The Bible has promised us the Holy Spirit. The very presence of God has reached out His hand to hold me against the onslaught of evil forces. He truly does hold me in place, and His Word gives me the things I need to defend myself. Yes, the darkness can be very strong–but is no match to what God can do for me. We live in a very difficult age.
The intensity of seduction has increased. Tying yourself to something is probably a good idea.
“Keep yourself pure.”
1 Timothy 5:22
When the voices begin to lure you, you had best be ready with a plan. The spiritual mast we have before us is the person of Jesus Christ. Call on Him and then tether yourself to His mast (the cross.) He has all power and all love for you. You can resist the darkness, you can!
St. Francis of Assisi once wrote, “The devil never rejoices more than when he robs a servant of God of the peace of God.” Sometimes I think I’ve made the devil dance far too many times.
I confess that peace has never been real high on my list. Love, joy, kindness and even goodness are clear priorities. Peace–well… not so much. Until it’s not there. And then I get frantic by its absence, and look for it with manic bewilderment.
I’m panting for some sign that God still loves me. Anxiety eats at me. I beat myself up by my last failure. The guilt of my latest sin grows until it looms larger than the blood that saved me. Sometimes religious people have the most neurosis.

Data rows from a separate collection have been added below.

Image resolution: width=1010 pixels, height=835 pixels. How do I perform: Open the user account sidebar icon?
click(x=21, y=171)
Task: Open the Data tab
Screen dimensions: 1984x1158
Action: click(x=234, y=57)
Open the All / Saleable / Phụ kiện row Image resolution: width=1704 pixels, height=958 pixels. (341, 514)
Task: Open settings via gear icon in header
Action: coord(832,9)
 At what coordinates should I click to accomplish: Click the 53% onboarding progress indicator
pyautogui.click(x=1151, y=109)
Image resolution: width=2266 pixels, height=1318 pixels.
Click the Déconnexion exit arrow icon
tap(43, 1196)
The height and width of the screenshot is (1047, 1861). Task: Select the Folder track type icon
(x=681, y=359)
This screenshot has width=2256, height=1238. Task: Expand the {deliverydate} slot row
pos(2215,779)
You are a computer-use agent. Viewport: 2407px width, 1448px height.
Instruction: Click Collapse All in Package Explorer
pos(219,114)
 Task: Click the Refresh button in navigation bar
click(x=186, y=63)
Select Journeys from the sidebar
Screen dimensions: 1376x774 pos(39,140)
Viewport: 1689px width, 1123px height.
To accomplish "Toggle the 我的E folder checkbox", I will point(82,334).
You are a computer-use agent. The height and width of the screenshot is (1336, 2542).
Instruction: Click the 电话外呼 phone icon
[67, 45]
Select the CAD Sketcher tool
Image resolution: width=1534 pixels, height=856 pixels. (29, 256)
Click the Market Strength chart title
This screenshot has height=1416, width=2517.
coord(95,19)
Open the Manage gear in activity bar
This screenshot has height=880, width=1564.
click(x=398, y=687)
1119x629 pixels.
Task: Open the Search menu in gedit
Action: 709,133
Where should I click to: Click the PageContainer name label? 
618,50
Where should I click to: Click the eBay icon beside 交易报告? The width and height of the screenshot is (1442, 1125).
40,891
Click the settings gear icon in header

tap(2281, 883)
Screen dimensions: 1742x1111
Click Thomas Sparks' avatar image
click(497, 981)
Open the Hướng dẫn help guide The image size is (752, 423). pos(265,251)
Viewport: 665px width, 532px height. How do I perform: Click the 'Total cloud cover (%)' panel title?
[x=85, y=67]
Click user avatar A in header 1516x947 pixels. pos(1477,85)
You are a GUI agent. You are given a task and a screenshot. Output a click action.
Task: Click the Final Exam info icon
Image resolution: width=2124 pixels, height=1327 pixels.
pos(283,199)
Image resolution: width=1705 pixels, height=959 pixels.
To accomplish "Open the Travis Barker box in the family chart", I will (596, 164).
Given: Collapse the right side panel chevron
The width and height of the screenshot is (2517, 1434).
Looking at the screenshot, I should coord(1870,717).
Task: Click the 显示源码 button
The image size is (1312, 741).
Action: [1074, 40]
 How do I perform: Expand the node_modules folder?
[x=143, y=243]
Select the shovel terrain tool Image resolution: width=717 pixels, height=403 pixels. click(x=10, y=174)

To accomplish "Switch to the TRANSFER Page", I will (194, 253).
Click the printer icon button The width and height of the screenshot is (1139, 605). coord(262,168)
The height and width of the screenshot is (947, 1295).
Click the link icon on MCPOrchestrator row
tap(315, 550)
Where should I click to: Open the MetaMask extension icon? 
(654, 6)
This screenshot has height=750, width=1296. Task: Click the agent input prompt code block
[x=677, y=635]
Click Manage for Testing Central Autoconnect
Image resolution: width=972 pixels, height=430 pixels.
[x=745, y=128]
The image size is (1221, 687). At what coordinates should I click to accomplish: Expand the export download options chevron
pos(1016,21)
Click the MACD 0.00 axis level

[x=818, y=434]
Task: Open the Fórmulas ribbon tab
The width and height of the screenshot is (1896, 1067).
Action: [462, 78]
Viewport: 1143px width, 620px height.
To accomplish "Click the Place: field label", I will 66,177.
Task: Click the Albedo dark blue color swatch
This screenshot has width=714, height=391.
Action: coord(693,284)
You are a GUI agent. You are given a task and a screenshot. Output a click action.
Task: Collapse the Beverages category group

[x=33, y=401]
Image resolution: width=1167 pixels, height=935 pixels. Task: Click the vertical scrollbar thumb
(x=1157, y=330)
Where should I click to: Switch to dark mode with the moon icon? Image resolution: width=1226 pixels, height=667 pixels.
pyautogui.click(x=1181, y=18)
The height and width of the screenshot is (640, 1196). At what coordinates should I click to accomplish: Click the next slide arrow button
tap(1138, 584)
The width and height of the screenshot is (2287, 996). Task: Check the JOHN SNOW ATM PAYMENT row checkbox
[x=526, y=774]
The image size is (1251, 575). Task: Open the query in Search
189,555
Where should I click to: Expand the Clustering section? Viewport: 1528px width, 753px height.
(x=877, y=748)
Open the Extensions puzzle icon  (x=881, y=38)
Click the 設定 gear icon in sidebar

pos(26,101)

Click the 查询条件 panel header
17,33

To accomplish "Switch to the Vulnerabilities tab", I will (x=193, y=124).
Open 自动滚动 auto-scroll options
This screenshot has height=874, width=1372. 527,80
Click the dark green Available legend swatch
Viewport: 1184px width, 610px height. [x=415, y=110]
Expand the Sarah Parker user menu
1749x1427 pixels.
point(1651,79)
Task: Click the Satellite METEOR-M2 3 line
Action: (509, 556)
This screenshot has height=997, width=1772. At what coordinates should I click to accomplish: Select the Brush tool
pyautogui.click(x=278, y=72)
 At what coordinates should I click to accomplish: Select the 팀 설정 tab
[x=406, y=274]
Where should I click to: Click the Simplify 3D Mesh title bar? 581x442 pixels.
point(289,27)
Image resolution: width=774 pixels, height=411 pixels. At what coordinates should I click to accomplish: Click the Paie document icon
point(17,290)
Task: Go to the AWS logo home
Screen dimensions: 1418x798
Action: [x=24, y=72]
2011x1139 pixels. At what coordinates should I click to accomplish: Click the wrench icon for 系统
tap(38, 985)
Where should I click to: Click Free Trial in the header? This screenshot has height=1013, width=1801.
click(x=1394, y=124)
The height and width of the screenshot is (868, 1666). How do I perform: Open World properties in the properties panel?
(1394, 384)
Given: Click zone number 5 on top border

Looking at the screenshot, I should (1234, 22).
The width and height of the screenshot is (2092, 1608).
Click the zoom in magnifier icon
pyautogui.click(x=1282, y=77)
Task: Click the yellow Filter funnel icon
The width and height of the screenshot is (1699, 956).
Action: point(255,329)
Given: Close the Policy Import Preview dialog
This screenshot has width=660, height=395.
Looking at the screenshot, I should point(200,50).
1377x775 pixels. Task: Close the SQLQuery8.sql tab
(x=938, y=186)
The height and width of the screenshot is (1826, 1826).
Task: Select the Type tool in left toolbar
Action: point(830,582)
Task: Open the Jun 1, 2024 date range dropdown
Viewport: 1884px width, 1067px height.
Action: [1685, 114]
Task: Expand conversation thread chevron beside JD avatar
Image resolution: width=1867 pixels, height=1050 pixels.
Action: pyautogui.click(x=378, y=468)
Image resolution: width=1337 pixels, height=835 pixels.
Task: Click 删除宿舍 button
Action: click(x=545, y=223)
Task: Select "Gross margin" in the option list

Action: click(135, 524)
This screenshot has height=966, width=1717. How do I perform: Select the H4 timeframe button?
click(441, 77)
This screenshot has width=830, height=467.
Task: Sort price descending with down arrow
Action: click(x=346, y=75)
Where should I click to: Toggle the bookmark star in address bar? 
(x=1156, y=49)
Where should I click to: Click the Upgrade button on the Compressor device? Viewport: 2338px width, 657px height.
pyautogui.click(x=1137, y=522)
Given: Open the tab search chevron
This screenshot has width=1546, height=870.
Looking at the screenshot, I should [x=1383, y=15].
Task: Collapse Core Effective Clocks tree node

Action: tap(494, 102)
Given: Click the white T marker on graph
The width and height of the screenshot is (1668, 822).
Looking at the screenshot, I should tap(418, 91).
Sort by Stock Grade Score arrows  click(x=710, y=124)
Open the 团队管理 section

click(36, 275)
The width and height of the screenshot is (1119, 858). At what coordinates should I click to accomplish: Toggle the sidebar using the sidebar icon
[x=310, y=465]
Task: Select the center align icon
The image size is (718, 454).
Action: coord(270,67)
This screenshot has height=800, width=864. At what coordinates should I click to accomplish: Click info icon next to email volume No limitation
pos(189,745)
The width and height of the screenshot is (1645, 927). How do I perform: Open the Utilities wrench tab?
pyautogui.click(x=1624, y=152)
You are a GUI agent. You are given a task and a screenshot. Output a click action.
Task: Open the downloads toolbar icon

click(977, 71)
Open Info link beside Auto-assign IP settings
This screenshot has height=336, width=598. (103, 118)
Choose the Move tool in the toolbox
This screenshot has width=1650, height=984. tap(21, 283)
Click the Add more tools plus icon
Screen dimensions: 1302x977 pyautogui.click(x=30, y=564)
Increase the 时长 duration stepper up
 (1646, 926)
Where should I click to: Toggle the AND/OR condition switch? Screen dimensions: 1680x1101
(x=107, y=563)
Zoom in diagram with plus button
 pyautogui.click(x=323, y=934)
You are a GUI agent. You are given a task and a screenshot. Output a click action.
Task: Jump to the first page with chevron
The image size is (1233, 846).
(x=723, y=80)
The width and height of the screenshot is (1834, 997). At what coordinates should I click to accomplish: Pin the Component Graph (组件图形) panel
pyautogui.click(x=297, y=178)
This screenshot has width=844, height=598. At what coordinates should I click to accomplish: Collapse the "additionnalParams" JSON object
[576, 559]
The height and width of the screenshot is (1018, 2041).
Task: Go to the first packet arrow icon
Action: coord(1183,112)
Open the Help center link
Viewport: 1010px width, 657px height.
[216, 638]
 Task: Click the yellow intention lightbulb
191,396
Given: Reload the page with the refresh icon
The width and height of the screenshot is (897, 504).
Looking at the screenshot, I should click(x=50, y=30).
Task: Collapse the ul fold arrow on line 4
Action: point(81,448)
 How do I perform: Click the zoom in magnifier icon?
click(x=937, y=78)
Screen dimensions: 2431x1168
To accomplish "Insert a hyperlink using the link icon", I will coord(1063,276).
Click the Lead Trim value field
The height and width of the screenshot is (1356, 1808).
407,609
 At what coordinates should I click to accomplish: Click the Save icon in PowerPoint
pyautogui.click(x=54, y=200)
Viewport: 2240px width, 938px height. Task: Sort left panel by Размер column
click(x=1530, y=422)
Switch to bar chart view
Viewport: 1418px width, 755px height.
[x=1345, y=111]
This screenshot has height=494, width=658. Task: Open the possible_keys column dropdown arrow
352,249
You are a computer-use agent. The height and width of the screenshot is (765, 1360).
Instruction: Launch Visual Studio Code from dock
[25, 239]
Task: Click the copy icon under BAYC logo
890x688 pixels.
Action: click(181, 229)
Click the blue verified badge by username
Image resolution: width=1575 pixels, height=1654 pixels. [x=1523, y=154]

I’m afraid that we are taking “the present tense’ out of the Gospel. The past tense is far preferable to us as we manage the Christian life. We like to make check marks on our list. Repentance– check. Baptism– check. Bible study– check. I think it gives me a definite feeling of ‘maturity.’
But truth has a way of punching through. I haven’t arrived, and it seems I’m still the hideous sinner I always was. I cannot pretend otherwise, even with a truck load of cosmetics at my disposal. I know, I’ve tried. And I’m still ‘ugly.’ I do know forgiveness, and I do walk in its wonderful light (by grace.)
I read Luther 30 years ago. (And Bonhoeffer would say something similar.) “When our Lord and Master Jesus Christ said, ‘Repent,’ he willed the entire life of believers to be one of repentance.” – Martin Luther (this is the first of his 95 Theses.) There is a present tense here we can’t ignore. I don’t just repent over smoking, or fornication, or of hypocrisy, once and done. But my entire way of living is to be one of repenting.
Repentance is a ‘moment-by-moment’ grace.
As I read the Beatitudes I cannot evade the sense that they are present tense. Read them, they’re obviously not a spiritual checklist. Each verse seems to speak of the time being, the present moment. No list here, guys. It will never be ‘one-and-done.’
“God blesses those who are poor and realize their need for him, for the Kingdom of Heaven is theirs. 4 God blesses those who mourn, for they will be comforted. 5 God blesses those who are humble, for they will inherit the whole earth. 6 God blesses those who hunger and thirst for justice, for they will be satisfied. 7 God blesses those who are merciful, for they will be shown mercy. 8 God blesses those whose hearts are pure, for they will see God. 9 God blesses those who work for peace, for they will be called the children of God. 10 God blesses those who are persecuted for doing right, for the Kingdom of Heaven is theirs.
Matthew 5:3-10, NLT
“All of the Christian life is repentance. Turning from sin and trusting in the good news that Jesus saves sinners aren’t merely a one-time inaugural experience but the daily substance of Christianity. The gospel is for every day and every moment. Repentance is to be the Christian’s continual posture.”
Luther’s last words, on his deathbed wrote on a scrap of paper these words, “We are beggars! This is true.” Thirty years before, he was only echoing his first thesis. It seems dear ones, we are to live at the foot of the cross. Everyday. Because we desperately need to.
And perhaps the biggest reason is this: Jesus only comes for ‘sinners.’